Interrogée sur l'évolution de Trump vers la dictature et la réponse des démocrates, elle a déclaré: «L'évolution de Trump me terrifie absolument. Je suis très inquiète qu'il en profite pour essayer de reporter les élections». Kelly et Linda ont exprimé une forte opposition non seulement aux mouvements vers la dictature, mais aussi à l'ensemble du système politique.

Kelly a déclaré: «Depuis le premier jour où Trump est entré en fonction, il nous a fait évoluer vers une dictature, c'est comme ça qu'il fonctionne. On voit le 1% supérieur, il n'y a pas d'effet de retombée, l'argent et le pouvoir restent au sommet. Il veut désespérément que notre pays fonctionne de cette façon tant qu'il est au pouvoir... Je pense que notre système bipartite est très imparfait et pour voir de réels progrès, il faut le démanteler. Le cercle politique tout entier est un cirque rempli de parrainages d'entreprises et de marchandises hors de prix que nous devons consommer pendant que nous regardons le spectacle».
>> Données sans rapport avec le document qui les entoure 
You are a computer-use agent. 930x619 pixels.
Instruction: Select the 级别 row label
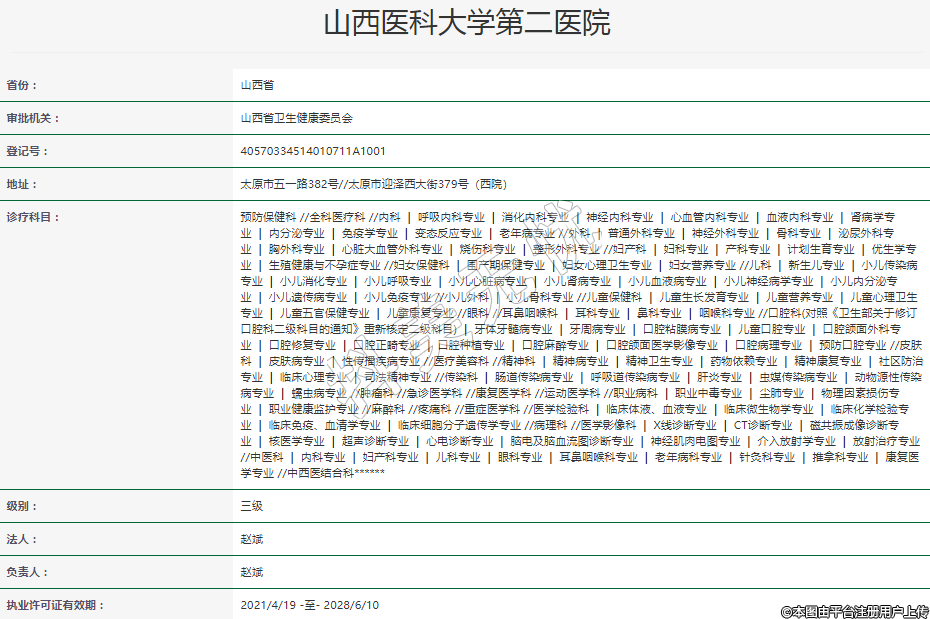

Linda a déclaré: «Les démocrates ont promulgué une autre vague du Patriot Act qui donnerait à Trump plus de pouvoir policier. Ils sont inefficaces et le revers d’une même médaille. Ils sont dans la poche de l'élite patronale. Notre système est si peu fonctionnel que je ne vois pas comment on pourrait aller de l'avant tout en travaillant dans le cadre de ses paramètres. Il doit être démantelé et reconstruit».